About this Blog

This blog is dedicated to a research expedition to the McMurdo Dry Valleys in Antarctica. Through field mapping of geomorphic evidence, sample collection, and cosmogenic nuclide concentration measurements in the Noble Gas Lab at Harvard, we hope to better understand the behavior of the East Antarctic Ice Sheet during Miocene (~23 to 5 million years ago) and Pliocene (~5-1.8 mya) times. The Early Pliocene is the most recent period in which global temperatures were significantly warmer than the present, therefore providing us with a potential analog for a warming climate. This research is generously funded by the NSF Polar Science Program.

Monday, December 1, 2008

"GPS" or "How to put the rocks back where you found them"

Two major things happened today:

1) This morning we had our environmental training. Basically, this meant listening to PowerPoint presentations and watching NSF-produced videos for an hour and a half. The Dry Valleys have a very sensitive ecosystem and are therefore considered an Antarctic Sprecially Managed Area or ASMA. A lot of measures are in place to protect them, for example extra-sensitive spill precaution measures and reporting procedures and delineations around camps where impact is localized. Because we are going to very remote areas of the Dry Valleys - including sites very near the Linneaus Terrace Anarctic Specially Protected Area (or ASPA) - we need to take even more special precautions such as replacing any rocks we moving to anchor tents; this is the ultimate experience in Leave No Trace camping. See the map below for a view of the area - we'll be in the Asgard Range, the Olympus Range, and up north of the extent of this map.
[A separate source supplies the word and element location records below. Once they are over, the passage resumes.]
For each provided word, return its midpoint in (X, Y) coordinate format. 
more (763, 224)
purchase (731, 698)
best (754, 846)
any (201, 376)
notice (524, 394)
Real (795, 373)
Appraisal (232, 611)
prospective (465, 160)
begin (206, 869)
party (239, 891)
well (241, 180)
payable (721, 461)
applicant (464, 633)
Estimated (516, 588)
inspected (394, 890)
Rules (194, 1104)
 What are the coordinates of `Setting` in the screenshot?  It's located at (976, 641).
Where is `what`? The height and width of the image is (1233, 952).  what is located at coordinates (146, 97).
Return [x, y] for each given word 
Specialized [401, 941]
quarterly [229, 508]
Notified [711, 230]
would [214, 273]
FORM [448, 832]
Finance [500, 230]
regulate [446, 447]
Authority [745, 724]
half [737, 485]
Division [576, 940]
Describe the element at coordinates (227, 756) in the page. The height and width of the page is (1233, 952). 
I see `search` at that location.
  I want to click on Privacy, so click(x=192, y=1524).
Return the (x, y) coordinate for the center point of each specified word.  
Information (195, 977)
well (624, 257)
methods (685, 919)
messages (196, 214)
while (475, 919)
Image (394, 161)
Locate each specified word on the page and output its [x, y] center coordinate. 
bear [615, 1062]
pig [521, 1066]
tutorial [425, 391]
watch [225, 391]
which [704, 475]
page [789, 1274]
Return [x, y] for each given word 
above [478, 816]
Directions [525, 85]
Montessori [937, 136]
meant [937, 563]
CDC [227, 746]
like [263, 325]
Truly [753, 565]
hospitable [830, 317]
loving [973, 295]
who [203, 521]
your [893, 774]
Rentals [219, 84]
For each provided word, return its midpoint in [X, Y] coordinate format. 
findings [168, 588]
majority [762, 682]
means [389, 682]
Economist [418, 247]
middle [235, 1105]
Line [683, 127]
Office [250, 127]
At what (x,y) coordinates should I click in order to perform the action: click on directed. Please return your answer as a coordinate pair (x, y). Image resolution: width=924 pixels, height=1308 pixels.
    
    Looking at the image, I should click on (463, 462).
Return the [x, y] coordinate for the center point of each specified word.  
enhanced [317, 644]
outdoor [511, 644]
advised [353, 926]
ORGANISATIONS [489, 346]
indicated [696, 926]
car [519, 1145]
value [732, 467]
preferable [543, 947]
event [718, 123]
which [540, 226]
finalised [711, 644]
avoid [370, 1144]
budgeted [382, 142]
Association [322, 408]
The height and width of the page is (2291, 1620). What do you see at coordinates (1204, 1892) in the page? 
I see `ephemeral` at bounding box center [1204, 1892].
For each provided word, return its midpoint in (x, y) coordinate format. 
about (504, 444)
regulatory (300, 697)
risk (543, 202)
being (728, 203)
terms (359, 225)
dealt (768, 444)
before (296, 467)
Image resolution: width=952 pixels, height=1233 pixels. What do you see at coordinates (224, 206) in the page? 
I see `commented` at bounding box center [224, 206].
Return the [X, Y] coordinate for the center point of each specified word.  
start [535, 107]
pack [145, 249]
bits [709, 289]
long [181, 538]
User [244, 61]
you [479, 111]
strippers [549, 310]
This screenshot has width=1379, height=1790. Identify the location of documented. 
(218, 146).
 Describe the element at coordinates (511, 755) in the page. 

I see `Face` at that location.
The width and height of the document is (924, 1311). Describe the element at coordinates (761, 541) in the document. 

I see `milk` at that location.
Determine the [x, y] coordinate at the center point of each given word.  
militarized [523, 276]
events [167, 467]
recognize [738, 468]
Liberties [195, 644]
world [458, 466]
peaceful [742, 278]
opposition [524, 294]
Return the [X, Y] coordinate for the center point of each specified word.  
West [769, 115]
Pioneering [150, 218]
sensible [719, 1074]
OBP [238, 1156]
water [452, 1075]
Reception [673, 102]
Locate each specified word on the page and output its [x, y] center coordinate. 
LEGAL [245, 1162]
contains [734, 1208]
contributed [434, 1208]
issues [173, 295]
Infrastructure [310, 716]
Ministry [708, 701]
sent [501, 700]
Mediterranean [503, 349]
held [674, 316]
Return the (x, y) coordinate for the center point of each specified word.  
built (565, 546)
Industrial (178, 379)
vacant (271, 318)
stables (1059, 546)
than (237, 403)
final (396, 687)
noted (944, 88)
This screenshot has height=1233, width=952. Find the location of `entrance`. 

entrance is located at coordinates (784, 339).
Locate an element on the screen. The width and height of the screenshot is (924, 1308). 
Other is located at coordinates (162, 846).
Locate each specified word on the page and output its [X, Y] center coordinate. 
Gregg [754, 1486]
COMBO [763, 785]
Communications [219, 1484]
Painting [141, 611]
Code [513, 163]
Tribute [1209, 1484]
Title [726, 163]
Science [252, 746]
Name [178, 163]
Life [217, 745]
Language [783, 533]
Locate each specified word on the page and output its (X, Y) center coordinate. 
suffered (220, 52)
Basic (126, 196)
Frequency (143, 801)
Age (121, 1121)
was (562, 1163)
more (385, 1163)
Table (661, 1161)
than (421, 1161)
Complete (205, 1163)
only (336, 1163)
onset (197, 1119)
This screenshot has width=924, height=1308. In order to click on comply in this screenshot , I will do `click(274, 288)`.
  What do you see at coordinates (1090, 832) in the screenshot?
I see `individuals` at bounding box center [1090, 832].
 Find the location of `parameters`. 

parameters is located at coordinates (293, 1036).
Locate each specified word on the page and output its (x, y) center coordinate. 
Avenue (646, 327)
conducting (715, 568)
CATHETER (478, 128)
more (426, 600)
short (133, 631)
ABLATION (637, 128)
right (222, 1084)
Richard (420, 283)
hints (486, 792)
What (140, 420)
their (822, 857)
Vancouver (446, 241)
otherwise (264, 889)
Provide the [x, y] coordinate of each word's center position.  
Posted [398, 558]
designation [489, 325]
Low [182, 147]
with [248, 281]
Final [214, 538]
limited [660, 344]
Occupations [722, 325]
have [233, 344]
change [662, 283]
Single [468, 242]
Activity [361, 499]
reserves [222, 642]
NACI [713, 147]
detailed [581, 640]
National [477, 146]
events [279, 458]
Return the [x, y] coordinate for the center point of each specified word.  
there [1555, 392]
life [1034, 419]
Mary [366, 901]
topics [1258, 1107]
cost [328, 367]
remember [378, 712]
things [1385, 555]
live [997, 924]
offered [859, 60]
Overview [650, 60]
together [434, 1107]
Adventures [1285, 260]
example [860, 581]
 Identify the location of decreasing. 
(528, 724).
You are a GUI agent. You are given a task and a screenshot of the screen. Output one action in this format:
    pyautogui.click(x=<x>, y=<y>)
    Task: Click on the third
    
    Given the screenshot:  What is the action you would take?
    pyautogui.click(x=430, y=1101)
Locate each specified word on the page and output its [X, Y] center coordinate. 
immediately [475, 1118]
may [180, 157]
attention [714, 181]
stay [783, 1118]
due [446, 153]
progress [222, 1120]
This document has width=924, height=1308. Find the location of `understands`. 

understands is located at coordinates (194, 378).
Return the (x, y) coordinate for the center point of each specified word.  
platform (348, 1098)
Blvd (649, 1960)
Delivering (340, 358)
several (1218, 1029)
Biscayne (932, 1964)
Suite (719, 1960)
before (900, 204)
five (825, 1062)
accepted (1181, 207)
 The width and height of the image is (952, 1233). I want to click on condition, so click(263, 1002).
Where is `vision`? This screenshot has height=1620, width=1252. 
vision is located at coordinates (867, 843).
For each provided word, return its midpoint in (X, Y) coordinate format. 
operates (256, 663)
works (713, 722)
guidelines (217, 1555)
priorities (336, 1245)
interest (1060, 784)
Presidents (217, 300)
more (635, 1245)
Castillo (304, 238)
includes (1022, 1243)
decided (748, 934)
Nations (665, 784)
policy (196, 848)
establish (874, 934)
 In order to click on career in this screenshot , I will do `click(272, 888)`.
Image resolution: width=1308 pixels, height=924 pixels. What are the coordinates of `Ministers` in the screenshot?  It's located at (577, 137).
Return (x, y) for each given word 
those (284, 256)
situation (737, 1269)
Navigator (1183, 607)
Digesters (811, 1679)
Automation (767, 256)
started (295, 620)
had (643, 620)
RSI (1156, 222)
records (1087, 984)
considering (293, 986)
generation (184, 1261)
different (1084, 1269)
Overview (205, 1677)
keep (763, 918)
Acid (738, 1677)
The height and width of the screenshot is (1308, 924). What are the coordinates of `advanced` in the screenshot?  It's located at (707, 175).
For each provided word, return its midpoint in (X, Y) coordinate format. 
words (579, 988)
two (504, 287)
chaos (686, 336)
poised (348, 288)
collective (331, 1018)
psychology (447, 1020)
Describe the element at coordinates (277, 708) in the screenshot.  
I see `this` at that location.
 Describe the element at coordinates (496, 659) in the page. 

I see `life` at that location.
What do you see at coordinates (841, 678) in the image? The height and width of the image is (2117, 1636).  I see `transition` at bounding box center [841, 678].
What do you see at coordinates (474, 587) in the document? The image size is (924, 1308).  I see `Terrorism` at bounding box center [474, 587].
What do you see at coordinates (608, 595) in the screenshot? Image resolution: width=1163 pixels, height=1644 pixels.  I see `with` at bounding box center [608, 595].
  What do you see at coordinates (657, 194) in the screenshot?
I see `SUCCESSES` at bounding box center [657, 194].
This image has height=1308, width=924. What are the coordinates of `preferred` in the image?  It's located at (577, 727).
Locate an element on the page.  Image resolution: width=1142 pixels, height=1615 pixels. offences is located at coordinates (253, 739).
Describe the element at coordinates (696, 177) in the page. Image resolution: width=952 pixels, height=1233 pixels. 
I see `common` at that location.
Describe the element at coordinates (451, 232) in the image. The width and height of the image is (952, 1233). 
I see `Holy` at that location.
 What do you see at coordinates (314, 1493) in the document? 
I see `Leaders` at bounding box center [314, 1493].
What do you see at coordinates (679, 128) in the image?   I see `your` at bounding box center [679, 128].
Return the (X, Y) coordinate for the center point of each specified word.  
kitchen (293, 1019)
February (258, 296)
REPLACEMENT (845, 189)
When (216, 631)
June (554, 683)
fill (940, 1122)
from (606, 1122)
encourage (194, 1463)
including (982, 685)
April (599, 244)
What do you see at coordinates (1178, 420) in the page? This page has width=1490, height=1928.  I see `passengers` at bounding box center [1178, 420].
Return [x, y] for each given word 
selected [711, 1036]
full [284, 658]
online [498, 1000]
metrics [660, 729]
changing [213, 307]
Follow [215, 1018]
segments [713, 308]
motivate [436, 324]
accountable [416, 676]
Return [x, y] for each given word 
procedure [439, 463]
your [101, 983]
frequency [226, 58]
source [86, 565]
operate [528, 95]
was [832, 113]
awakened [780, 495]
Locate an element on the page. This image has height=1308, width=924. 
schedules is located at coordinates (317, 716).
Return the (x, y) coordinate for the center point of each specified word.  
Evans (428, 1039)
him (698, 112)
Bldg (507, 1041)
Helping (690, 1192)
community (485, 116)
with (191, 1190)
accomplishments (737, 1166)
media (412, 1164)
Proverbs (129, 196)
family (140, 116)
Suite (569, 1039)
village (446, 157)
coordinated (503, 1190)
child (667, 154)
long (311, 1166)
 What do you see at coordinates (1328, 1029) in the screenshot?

Dry Valleys ASMA Map - Taylor and Wright Valleys

2) GPS (Global Positioning System) training was the second order of the day. We will need to know the location of the samples we take not only so we can write an environmental impact report, but also to properly calculate the ages of the samples we take. (Cosmic rays attenuate as they pass through the atmosphere, so the higher a sample is the higher a production rate it will have - a value essential for calculating a sample's exposure age.) We learned a bit about GPS theory, got a tutorial on the hardware and software we'll be working with, and then took the equipment outside to play around with it a bit to make sure we understood everything. 

Jenny spent some time walking around to test our roving GPS unit. On the plywood box in the foreground you can see our base station and it's accomanying solar panels.

The high-resolution GPS equipment down here is managed by an NSF sposored group (UNAVCO), who also does all the training for the units. We will be using differential GPS - by comparing signals from a roving unit and a base station errors can be reduced and we'll be getting signals with accuracy on the centimeter scale. By a great coincidence, the same person who taught us today was up in Alaska when I participated in the Juneau Icefield Research Program, training us to use a similar system. Training scientists and conducting surveys in Greenland, Alaska, and Antarctica - sounds like a job I could handle!

Tomorrow Jenny and I will be off to Snowcraft 1, also known as Happy Camper School, which will include our first night outside a building in Antarctica. Wish us luck!